When approaching classics, it’s easy to forget that these were once pieces crafted to surprise and delight audiences rather than to numb them with their familiarity. It’s also easy to forget that for many theatregoers these well-worn texts are a complete novelty at the point of stepping into the auditorium. It is still possible to arrive at Hamlet not knowing the fate of the famous Dane, or to sit through A Doll’s House without queasily anticipating that final, shuddering door slam. And if Our Town and The Wild Duck are anything to go by, they’re probably all the more thrilling for the lack of foresight.

In the case of The Wild Duck, the experience of watching is set at another remove from the classic status of the text, which has essentially been adapted by Stone and Ryan. Were it not for Ibsen’s name plastered over the poster, it would be easy to come away from their production with the impression of having just seen a piece of new Australian writing – a fact likely to irk some theatregoers, but one that points to the mutable nature of theatre’s written components. Times change and texts inevitably change with them, even if not streamlined and modernised as thoroughly as Stone and Ryan’s version.

The other thing to know about this Wild Duck is that it does, in fact, contain a duck. A real, living, breathing, wing-flapping duck. Belvoir’s production opens with said creature alone on the stage, spreading its wings to a joyful chorus of cooing delight; there are few more unifying audience experiences than collectively ‘awww’-ing over an animal.

With that out of the way, the show can begin to move relentlessly towards the domestic tragedy that clouds it from the beginning, blotting out its initial, duck-shaped image of freedom and innocence. This is a dark piece in every way, from Ralph Myers’ spare, pitch black design to the shadows steadily collecting around the characters. Scenes too are bookended with deep plunges into darkness, often at the height of their dramatic action. Part of what makes the production so horribly compelling is that the svelte slices of narrative we are given seem to be hacked out of the middle of conversations, leaving just enough unsaid on either side.

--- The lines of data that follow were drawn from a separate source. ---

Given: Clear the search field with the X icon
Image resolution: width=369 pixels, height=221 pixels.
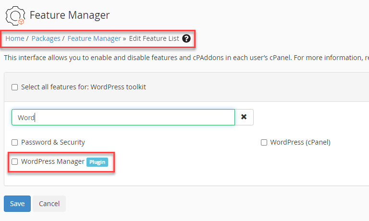Looking at the screenshot, I should [x=244, y=117].
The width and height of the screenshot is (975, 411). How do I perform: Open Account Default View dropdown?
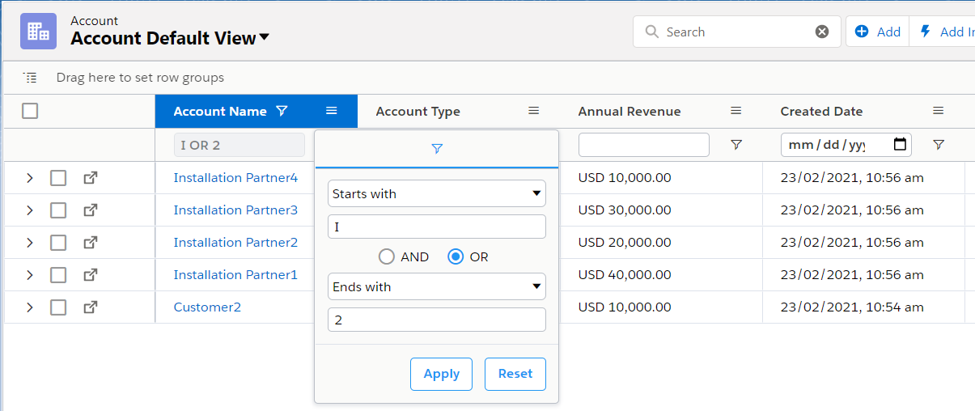(x=264, y=38)
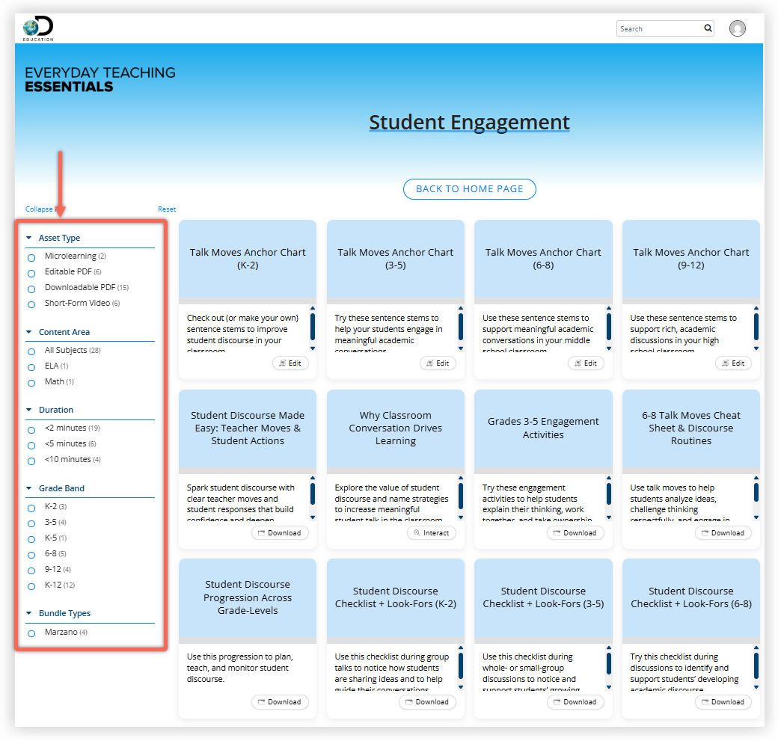
Task: Open 6-8 Talk Moves Cheat Sheet card
Action: pos(690,428)
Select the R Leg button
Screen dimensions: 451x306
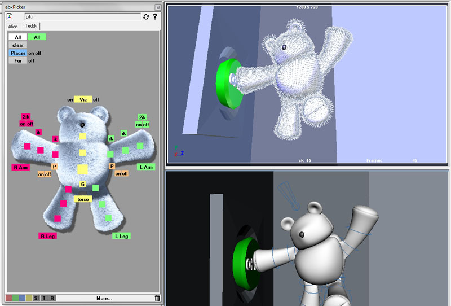[x=46, y=236]
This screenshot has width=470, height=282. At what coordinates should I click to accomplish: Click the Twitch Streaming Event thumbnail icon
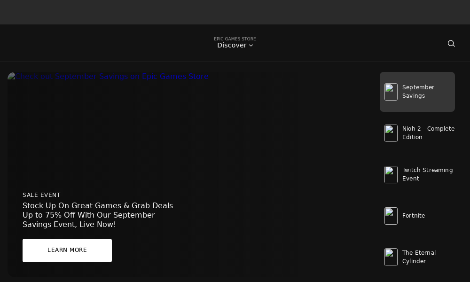point(391,174)
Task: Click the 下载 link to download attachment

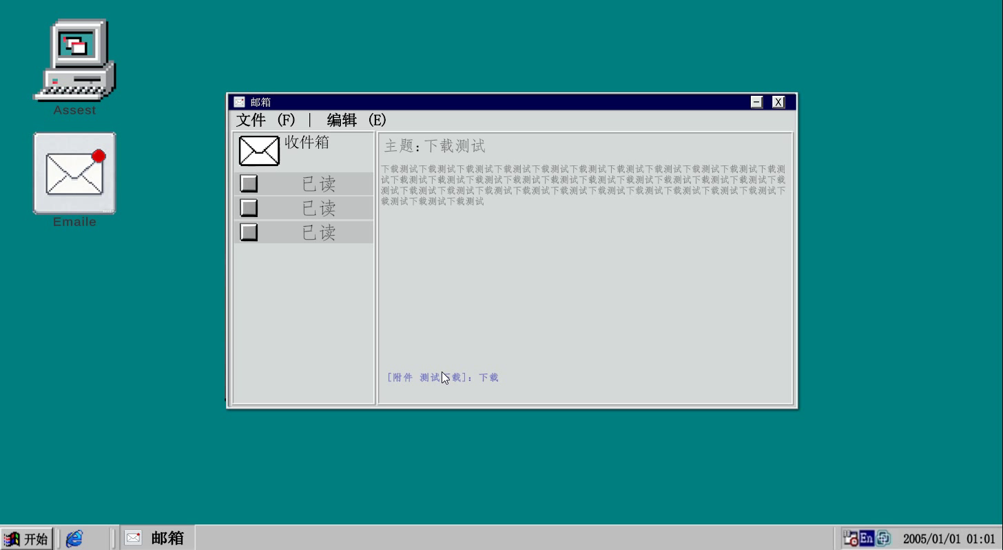Action: pos(488,378)
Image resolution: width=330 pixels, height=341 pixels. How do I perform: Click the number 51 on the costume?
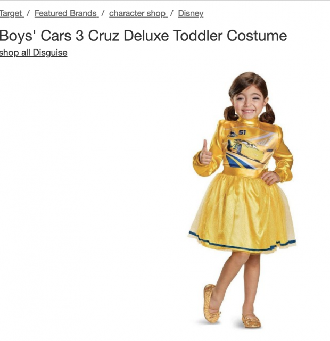click(x=242, y=132)
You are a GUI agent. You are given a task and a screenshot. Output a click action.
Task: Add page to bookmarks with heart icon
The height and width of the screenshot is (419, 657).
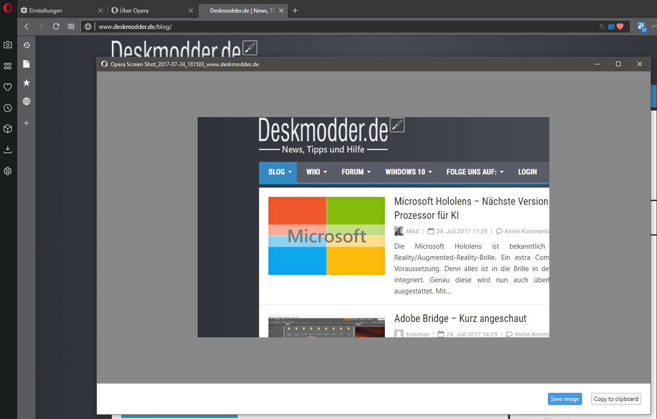620,27
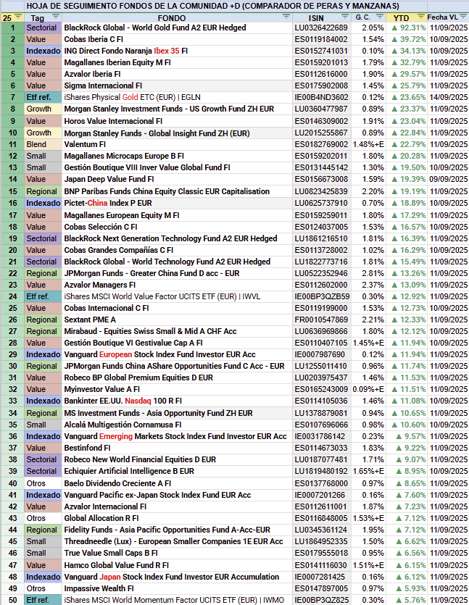Screen dimensions: 469x605
Task: Click the ISIN column header
Action: click(x=315, y=17)
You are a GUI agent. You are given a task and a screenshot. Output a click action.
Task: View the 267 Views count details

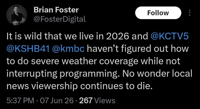point(97,100)
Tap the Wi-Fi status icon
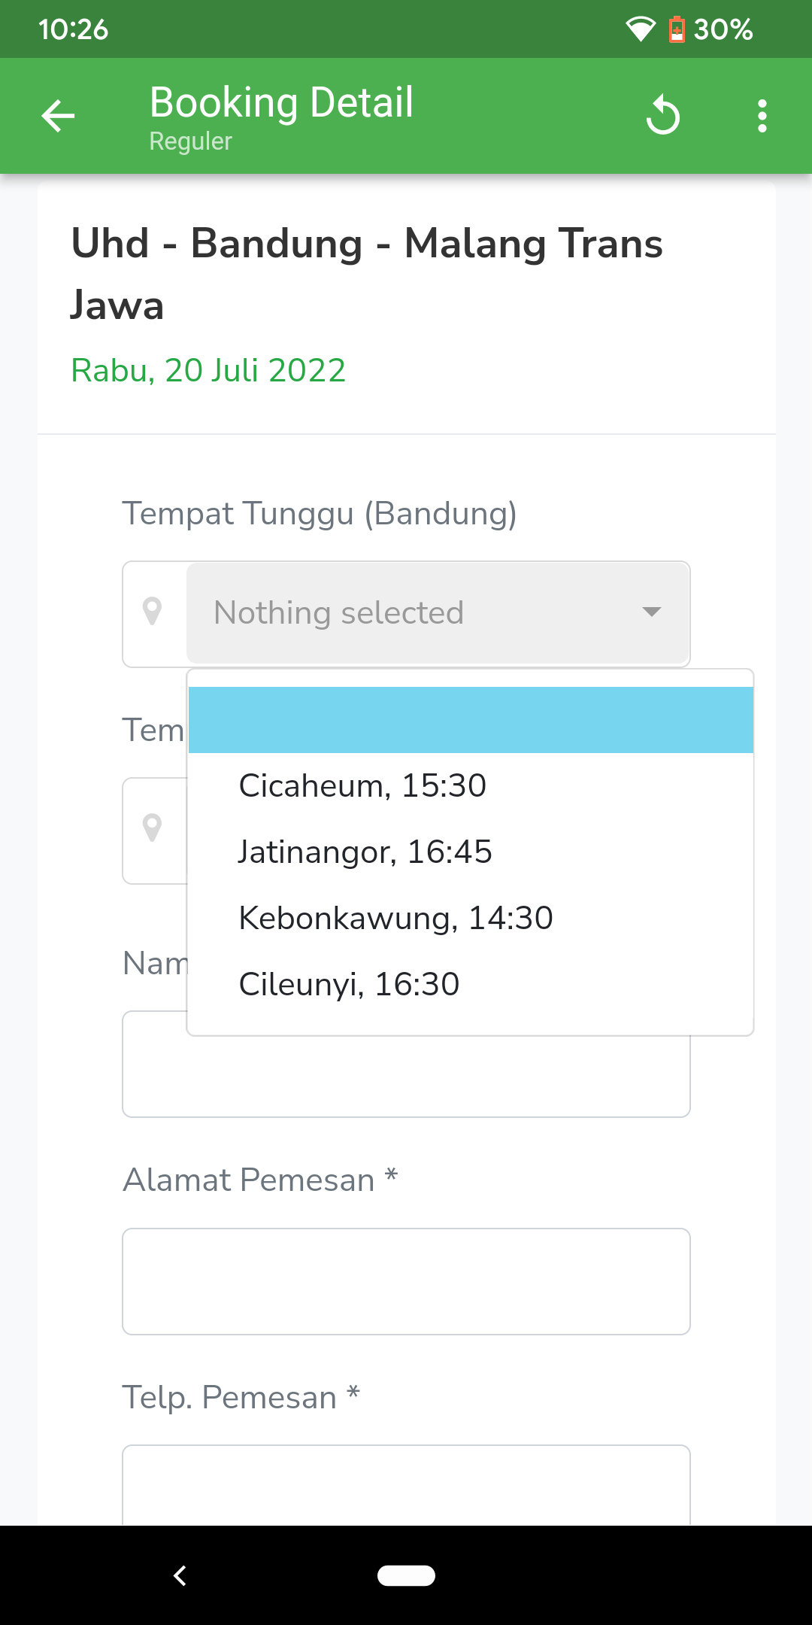This screenshot has height=1625, width=812. tap(640, 29)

The duck who so confidently opens the show belongs to the Ekdal family, a group of fragile yet content individuals who find an escape from the hostile world in the home they have made together. Simple domestic happiness has a particularly warm glow here, as Hjalmar, his wife Gina and their teenage daughter Hedvig all affectionately nag and tease one another. Their precarious bliss is soon toppled, however, by the malign truth-telling of Hjalmar’s old friend Gregars, who produces one hell of a skeleton from the Ekdals’ cupboard. The subsequent fall is swift and shattering.

Not content with the invisible fourth wall of Ibsen’s naturalistic drama, Myers’ design translates that into a perspex box inside which the increasingly devastating scenes play out, each signalled by its date and time on a screen above the performers. Stage time acquires that compressed and dizzying quality that tends to follow disaster, as scenes start to overlap and dramatic logic, like the family, splinters apart. We in the audience peer down all the while – emotionally pummelled voyeurs made witness to a family’s rapid breakdown.

Perhaps it fails to do justice to Ibsen’s original. Perhaps by sanding that play down to its exposed raw materials it loses some of the texture that had been layered on top. I don’t know. What I do know is that this version is mercilessly affecting, tuning the emotional response of its audience as expertly as it modulates the music between scenes, from ominous strings to a furious snarl of electric guitar. It’s at once heartbreaking and breathlessly exciting.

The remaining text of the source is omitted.